# The exercise
Copy the following items word for word, keeping every line as it appears.

# Supplied entries
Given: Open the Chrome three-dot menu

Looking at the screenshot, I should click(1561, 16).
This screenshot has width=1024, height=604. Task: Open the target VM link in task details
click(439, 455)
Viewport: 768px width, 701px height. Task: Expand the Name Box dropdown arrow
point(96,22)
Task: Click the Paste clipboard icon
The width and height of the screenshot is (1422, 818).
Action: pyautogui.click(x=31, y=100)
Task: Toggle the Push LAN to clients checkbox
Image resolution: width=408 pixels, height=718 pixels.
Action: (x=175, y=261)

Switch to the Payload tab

# Exercise response
Given: Open the Chrome three-dot menu

Looking at the screenshot, I should click(1561, 16).
This screenshot has width=1024, height=604. Task: Open the target VM link in task details
click(439, 455)
Viewport: 768px width, 701px height. Task: Expand the Name Box dropdown arrow
point(96,22)
Task: Click the Paste clipboard icon
The width and height of the screenshot is (1422, 818).
Action: pyautogui.click(x=31, y=100)
Task: Toggle the Push LAN to clients checkbox
Image resolution: width=408 pixels, height=718 pixels.
Action: (x=175, y=261)

Switch to the Payload tab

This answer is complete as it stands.